» Work item
Could you return the listing below exactly, with every line intact?

________________

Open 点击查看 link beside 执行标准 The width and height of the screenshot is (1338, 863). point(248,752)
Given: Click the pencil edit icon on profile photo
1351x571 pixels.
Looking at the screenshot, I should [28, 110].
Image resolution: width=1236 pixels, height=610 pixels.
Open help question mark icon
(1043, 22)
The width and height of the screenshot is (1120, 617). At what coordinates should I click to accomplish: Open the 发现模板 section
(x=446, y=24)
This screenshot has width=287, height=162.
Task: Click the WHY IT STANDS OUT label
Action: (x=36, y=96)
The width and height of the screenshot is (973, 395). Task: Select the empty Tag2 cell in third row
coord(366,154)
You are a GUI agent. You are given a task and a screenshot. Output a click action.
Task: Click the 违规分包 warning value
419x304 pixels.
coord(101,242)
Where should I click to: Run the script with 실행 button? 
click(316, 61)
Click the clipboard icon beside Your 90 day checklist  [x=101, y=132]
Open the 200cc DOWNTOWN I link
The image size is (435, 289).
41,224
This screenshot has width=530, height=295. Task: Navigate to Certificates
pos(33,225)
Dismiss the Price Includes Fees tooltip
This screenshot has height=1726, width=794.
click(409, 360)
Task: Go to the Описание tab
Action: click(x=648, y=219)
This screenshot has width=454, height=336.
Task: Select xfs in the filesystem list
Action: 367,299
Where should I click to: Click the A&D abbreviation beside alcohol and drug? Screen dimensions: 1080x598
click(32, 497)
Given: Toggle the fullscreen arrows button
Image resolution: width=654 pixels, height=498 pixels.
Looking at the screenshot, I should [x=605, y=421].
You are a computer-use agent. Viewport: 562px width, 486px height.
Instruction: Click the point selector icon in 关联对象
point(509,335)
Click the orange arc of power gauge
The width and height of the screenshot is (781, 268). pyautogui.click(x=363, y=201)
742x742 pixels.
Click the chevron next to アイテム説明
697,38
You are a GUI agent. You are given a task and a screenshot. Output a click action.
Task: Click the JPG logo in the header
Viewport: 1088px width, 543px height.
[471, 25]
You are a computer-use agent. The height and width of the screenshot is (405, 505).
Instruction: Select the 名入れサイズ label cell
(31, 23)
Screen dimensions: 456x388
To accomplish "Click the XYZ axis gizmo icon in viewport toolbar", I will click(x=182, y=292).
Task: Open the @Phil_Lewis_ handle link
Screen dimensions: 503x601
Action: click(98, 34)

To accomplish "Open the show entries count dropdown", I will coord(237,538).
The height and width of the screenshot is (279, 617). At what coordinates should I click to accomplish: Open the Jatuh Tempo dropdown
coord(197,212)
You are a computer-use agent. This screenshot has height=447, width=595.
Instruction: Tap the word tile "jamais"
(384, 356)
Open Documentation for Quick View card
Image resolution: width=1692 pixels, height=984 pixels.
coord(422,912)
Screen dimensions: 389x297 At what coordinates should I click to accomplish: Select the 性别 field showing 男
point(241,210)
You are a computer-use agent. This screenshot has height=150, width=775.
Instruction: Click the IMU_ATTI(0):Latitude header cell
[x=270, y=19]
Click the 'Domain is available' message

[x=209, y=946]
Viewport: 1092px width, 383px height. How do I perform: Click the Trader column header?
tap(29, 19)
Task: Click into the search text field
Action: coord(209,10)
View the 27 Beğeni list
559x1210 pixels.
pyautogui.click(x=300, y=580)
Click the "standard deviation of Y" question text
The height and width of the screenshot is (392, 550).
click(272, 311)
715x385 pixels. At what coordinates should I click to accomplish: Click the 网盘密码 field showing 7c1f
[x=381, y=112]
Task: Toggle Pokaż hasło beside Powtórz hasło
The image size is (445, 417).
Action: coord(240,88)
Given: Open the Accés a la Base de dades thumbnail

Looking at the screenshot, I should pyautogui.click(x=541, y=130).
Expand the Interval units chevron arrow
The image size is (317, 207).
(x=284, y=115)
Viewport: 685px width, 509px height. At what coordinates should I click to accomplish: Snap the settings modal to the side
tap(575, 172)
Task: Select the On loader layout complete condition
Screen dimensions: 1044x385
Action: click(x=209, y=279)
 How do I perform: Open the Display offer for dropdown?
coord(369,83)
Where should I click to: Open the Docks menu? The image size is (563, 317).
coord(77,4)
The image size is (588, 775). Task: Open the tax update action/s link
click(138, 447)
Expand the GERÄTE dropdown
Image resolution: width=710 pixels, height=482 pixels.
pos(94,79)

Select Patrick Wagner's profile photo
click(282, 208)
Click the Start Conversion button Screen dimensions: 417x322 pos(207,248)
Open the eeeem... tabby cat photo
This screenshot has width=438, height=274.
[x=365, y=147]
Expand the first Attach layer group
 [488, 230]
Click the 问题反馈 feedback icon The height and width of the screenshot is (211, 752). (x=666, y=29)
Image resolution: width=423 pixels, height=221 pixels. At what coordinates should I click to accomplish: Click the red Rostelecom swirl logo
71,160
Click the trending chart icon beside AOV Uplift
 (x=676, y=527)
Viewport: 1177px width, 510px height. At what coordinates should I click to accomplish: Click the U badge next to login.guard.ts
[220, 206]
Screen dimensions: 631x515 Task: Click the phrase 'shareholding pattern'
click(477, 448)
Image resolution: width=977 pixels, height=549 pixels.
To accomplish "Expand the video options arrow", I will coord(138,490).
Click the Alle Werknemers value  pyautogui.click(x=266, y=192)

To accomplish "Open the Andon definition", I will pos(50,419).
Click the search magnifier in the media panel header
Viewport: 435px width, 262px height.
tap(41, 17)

________________

» Written response
Open 点击查看 link beside 执行标准 The width and height of the screenshot is (1338, 863). point(248,752)
Given: Click the pencil edit icon on profile photo
1351x571 pixels.
Looking at the screenshot, I should [28, 110].
Image resolution: width=1236 pixels, height=610 pixels.
Open help question mark icon
(1043, 22)
The width and height of the screenshot is (1120, 617). At what coordinates should I click to accomplish: Open the 发现模板 section
(x=446, y=24)
This screenshot has width=287, height=162.
Task: Click the WHY IT STANDS OUT label
Action: (x=36, y=96)
The width and height of the screenshot is (973, 395). Task: Select the empty Tag2 cell in third row
coord(366,154)
You are a GUI agent. You are given a task and a screenshot. Output a click action.
Task: Click the 违规分包 warning value
419x304 pixels.
coord(101,242)
Where should I click to: Run the script with 실행 button? 
click(316, 61)
Click the clipboard icon beside Your 90 day checklist  [x=101, y=132]
Open the 200cc DOWNTOWN I link
The image size is (435, 289).
41,224
This screenshot has width=530, height=295. Task: Navigate to Certificates
pos(33,225)
Dismiss the Price Includes Fees tooltip
This screenshot has height=1726, width=794.
click(409, 360)
Task: Go to the Описание tab
Action: click(x=648, y=219)
This screenshot has width=454, height=336.
Task: Select xfs in the filesystem list
Action: 367,299
Where should I click to: Click the A&D abbreviation beside alcohol and drug? Screen dimensions: 1080x598
click(32, 497)
Given: Toggle the fullscreen arrows button
Image resolution: width=654 pixels, height=498 pixels.
Looking at the screenshot, I should [x=605, y=421].
You are a computer-use agent. Viewport: 562px width, 486px height.
Instruction: Click the point selector icon in 关联对象
point(509,335)
Click the orange arc of power gauge
The width and height of the screenshot is (781, 268). pyautogui.click(x=363, y=201)
742x742 pixels.
Click the chevron next to アイテム説明
697,38
You are a GUI agent. You are given a task and a screenshot. Output a click action.
Task: Click the JPG logo in the header
Viewport: 1088px width, 543px height.
[471, 25]
You are a computer-use agent. The height and width of the screenshot is (405, 505).
Instruction: Select the 名入れサイズ label cell
(31, 23)
Screen dimensions: 456x388
To accomplish "Click the XYZ axis gizmo icon in viewport toolbar", I will click(x=182, y=292).
Task: Open the @Phil_Lewis_ handle link
Screen dimensions: 503x601
Action: click(98, 34)

To accomplish "Open the show entries count dropdown", I will coord(237,538).
The height and width of the screenshot is (279, 617). At what coordinates should I click to accomplish: Open the Jatuh Tempo dropdown
coord(197,212)
You are a computer-use agent. This screenshot has height=447, width=595.
Instruction: Tap the word tile "jamais"
(384, 356)
Open Documentation for Quick View card
Image resolution: width=1692 pixels, height=984 pixels.
coord(422,912)
Screen dimensions: 389x297 At what coordinates should I click to accomplish: Select the 性别 field showing 男
point(241,210)
You are a computer-use agent. This screenshot has height=150, width=775.
Instruction: Click the IMU_ATTI(0):Latitude header cell
[x=270, y=19]
Click the 'Domain is available' message

[x=209, y=946]
Viewport: 1092px width, 383px height. How do I perform: Click the Trader column header?
tap(29, 19)
Task: Click into the search text field
Action: coord(209,10)
View the 27 Beğeni list
559x1210 pixels.
pyautogui.click(x=300, y=580)
Click the "standard deviation of Y" question text
The height and width of the screenshot is (392, 550).
click(272, 311)
715x385 pixels. At what coordinates should I click to accomplish: Click the 网盘密码 field showing 7c1f
[x=381, y=112]
Task: Toggle Pokaż hasło beside Powtórz hasło
The image size is (445, 417).
Action: coord(240,88)
Given: Open the Accés a la Base de dades thumbnail

Looking at the screenshot, I should pyautogui.click(x=541, y=130).
Expand the Interval units chevron arrow
The image size is (317, 207).
(x=284, y=115)
Viewport: 685px width, 509px height. At what coordinates should I click to accomplish: Snap the settings modal to the side
tap(575, 172)
Task: Select the On loader layout complete condition
Screen dimensions: 1044x385
Action: click(x=209, y=279)
 How do I perform: Open the Display offer for dropdown?
coord(369,83)
Where should I click to: Open the Docks menu? The image size is (563, 317).
coord(77,4)
The image size is (588, 775). Task: Open the tax update action/s link
click(138, 447)
Expand the GERÄTE dropdown
Image resolution: width=710 pixels, height=482 pixels.
pos(94,79)

Select Patrick Wagner's profile photo
click(282, 208)
Click the Start Conversion button Screen dimensions: 417x322 pos(207,248)
Open the eeeem... tabby cat photo
This screenshot has width=438, height=274.
[x=365, y=147]
Expand the first Attach layer group
 [488, 230]
Click the 问题反馈 feedback icon The height and width of the screenshot is (211, 752). (x=666, y=29)
Image resolution: width=423 pixels, height=221 pixels. At what coordinates should I click to accomplish: Click the red Rostelecom swirl logo
71,160
Click the trending chart icon beside AOV Uplift
 (x=676, y=527)
Viewport: 1177px width, 510px height. At what coordinates should I click to accomplish: Click the U badge next to login.guard.ts
[220, 206]
Screen dimensions: 631x515 Task: Click the phrase 'shareholding pattern'
click(477, 448)
Image resolution: width=977 pixels, height=549 pixels.
To accomplish "Expand the video options arrow", I will coord(138,490).
Click the Alle Werknemers value  pyautogui.click(x=266, y=192)

To accomplish "Open the Andon definition", I will pos(50,419).
Click the search magnifier in the media panel header
Viewport: 435px width, 262px height.
tap(41, 17)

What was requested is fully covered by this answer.